Deep Unfoldings for STELA
- Type of project: Research Project/Hauptseminar/Thesis (literature review + coding)
- Contact: eduardo.perez@tu-ilmenau.de
One of the current hot approaches in Model-Based Deep Learning is the so-called Deep Unfolding. In deep unfoldings, an iterative optimization algorithm is unfolded so that each iteration is represented by a layer in a neural network. This borrows from the idea that, in many iterative optimization algorithms, each iteration performs a combination of linear and non-linear operations much in the same way a neural network does. However, such algorithms often enjoy performance guarantees and can be interpreted much more easily than a conventional neural network. By combining the two, we get several advantages.
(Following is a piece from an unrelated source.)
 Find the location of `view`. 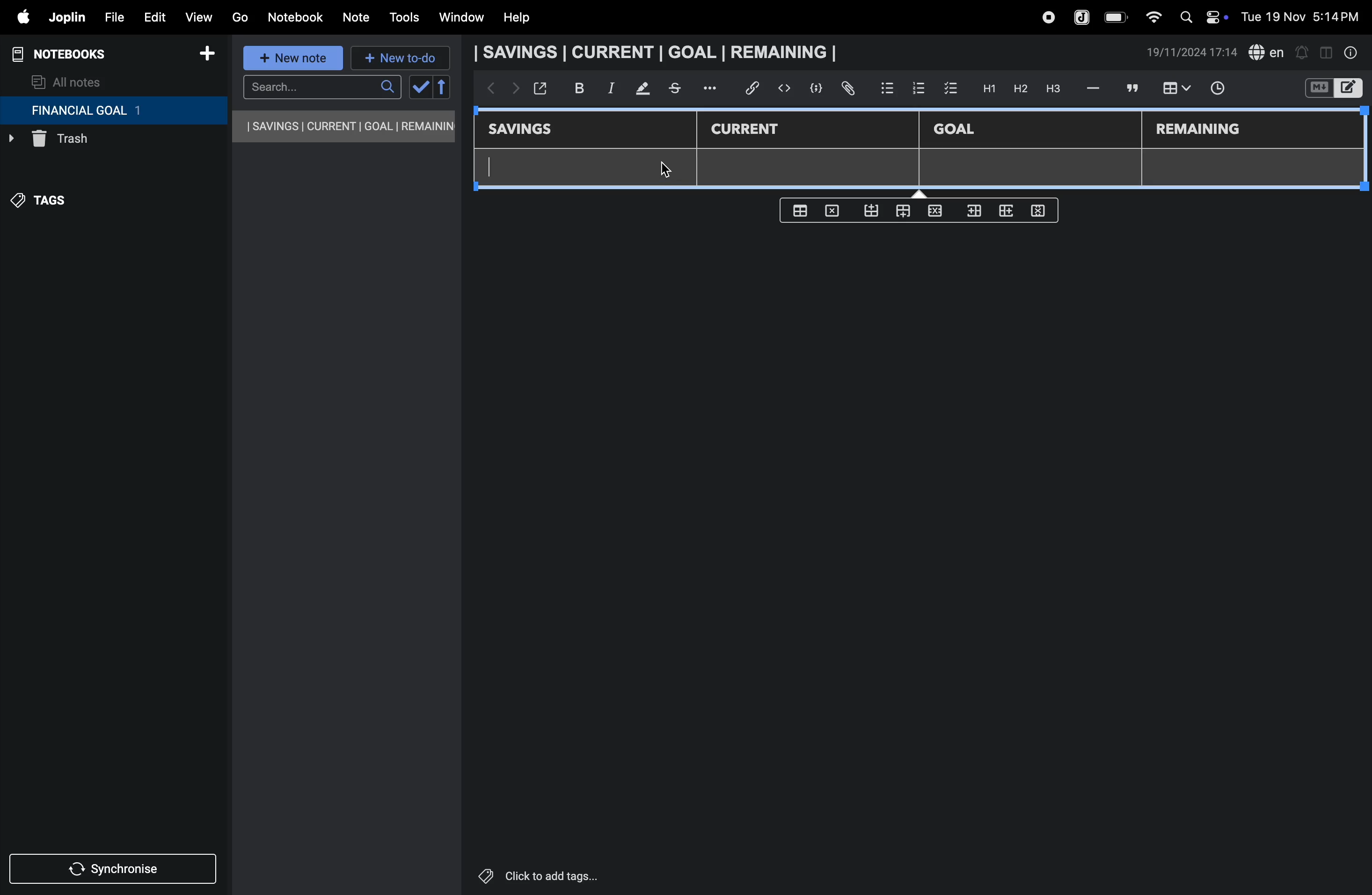

view is located at coordinates (198, 15).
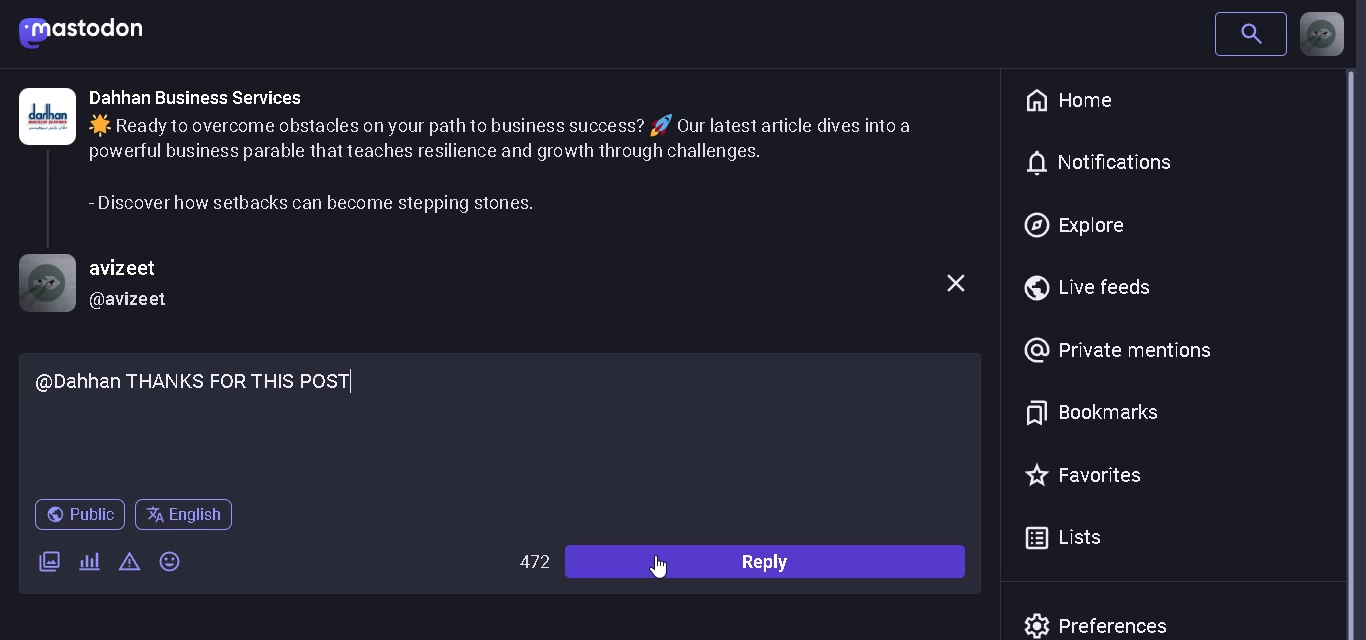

Classical algorithms can be made to converge in fewer iterations (or layers, if you prefer), and the usage of a model makes it so that the training requires less data than would be needed for an arbitrary neural network.
The classical example is sparse recovery with the Learned Iterative Shrinkage-Thresholding Algorithm (LISTA), where each iteration of the classical ISTA algorithm is a combination of a gradient step and a soft-thresholding step. These can be interpreted as an affine transformation followed by a non-linear activation function, exactly as is common in dense neural networks. We can turn these iterations into layers of a network and allow the matrices and vectors in the affine transformations to be trainable parameters. Additionally, the gradient step size and the soft-thresholding parameter, both of which are hyperparameters in ISTA, can be treated as learnable parameters as well. This leaves us with LISTA: a neural network that implements the ISTA algorithm with large flexibility regarding trainable parameters. Do we want the matrices and vectors to be trainable or not? If so, do we want them to be different for each layer? How about the hyperparameters: trainable or not? Same for each layer or not? Lots of flexibility!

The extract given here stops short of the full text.